TASK STATEMENT: Your copy of the data should match it exactly, except that the pictures are gone.

** AVAILABLE RECORDS follows **

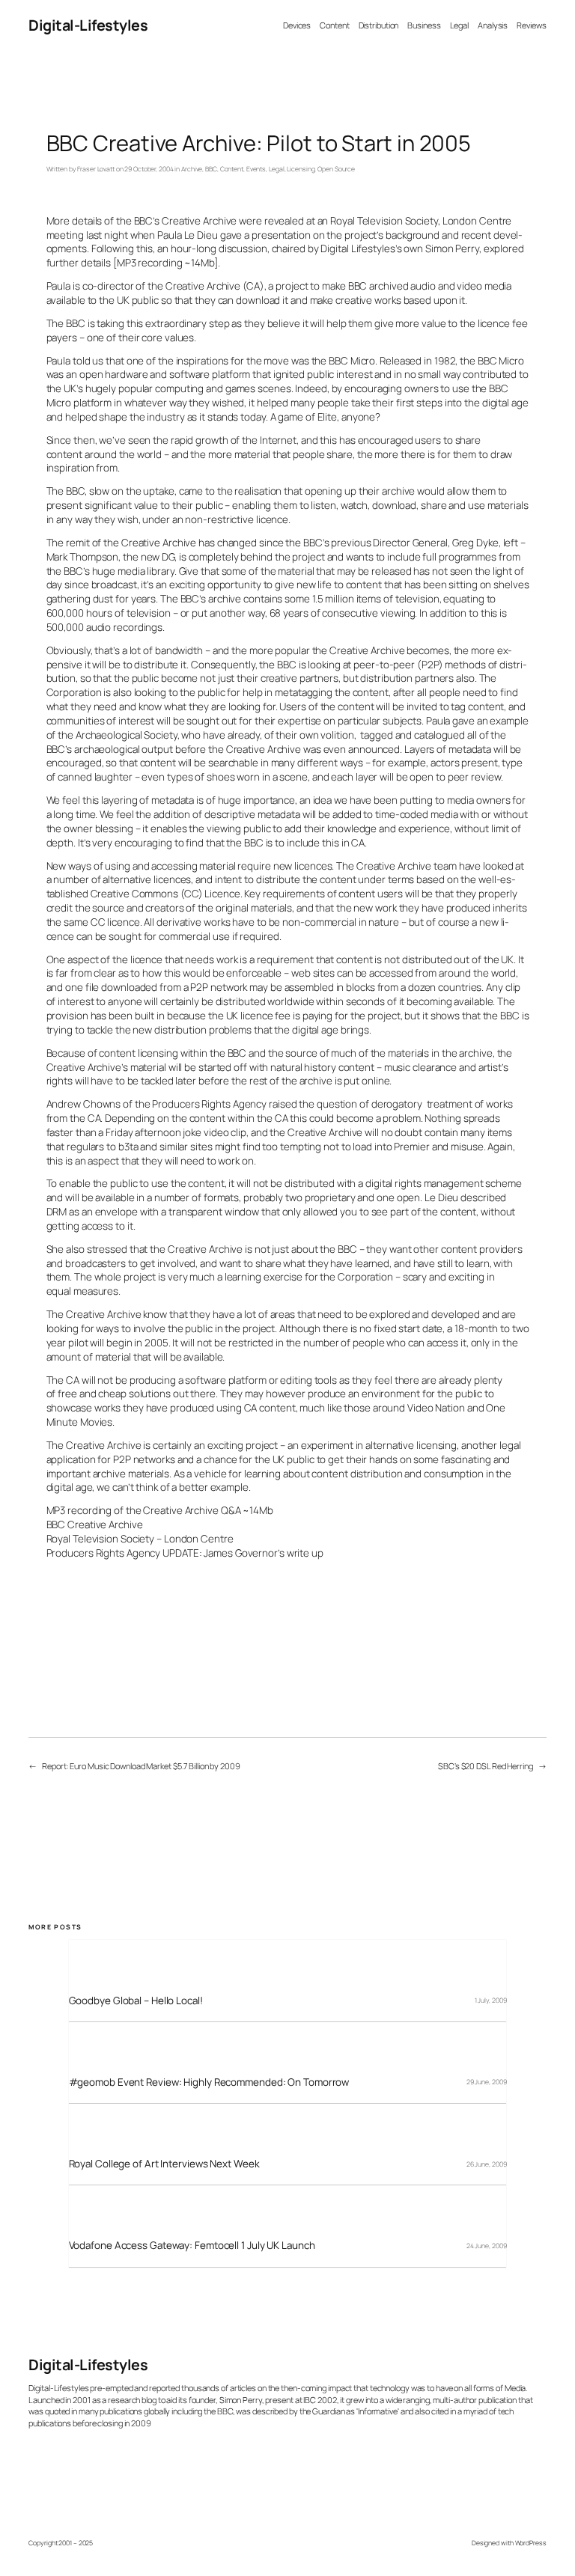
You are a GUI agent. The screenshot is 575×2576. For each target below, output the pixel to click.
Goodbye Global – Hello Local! (136, 2000)
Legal (277, 169)
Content (231, 169)
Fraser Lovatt (96, 169)
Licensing (300, 169)
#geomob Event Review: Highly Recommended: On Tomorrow (209, 2082)
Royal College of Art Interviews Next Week (164, 2164)
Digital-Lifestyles (87, 25)
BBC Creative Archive (94, 1524)
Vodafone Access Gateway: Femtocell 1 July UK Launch (192, 2245)
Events (256, 169)
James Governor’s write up (263, 1553)
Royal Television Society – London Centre (140, 1538)
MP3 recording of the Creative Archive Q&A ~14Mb (159, 1510)
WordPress (531, 2543)
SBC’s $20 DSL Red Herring (485, 1765)
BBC (211, 169)
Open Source (336, 169)
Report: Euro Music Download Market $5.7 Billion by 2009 (141, 1765)
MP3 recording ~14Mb (165, 262)
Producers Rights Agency (103, 1553)
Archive (191, 169)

** End of AVAILABLE RECORDS **

PROBLEM SOLUTION:
You are a GUI agent. The screenshot is 575×2576. For each target below, output the pixel to click.
Goodbye Global – Hello Local! (136, 2000)
Legal (277, 169)
Content (231, 169)
Fraser Lovatt (96, 169)
Licensing (300, 169)
#geomob Event Review: Highly Recommended: On Tomorrow (209, 2082)
Royal College of Art Interviews Next Week (164, 2164)
Digital-Lifestyles (87, 25)
BBC Creative Archive (94, 1524)
Vodafone Access Gateway: Femtocell 1 July UK Launch (192, 2245)
Events (256, 169)
James Governor’s write up (263, 1553)
Royal Television Society – London Centre (140, 1538)
MP3 recording of the Creative Archive Q&A ~14Mb (159, 1510)
WordPress (531, 2543)
SBC’s $20 DSL Red Herring (485, 1765)
BBC (211, 169)
Open Source (336, 169)
Report: Euro Music Download Market $5.7 Billion by 2009 (141, 1765)
MP3 recording ~14Mb (165, 262)
Producers Rights Agency (103, 1553)
Archive (191, 169)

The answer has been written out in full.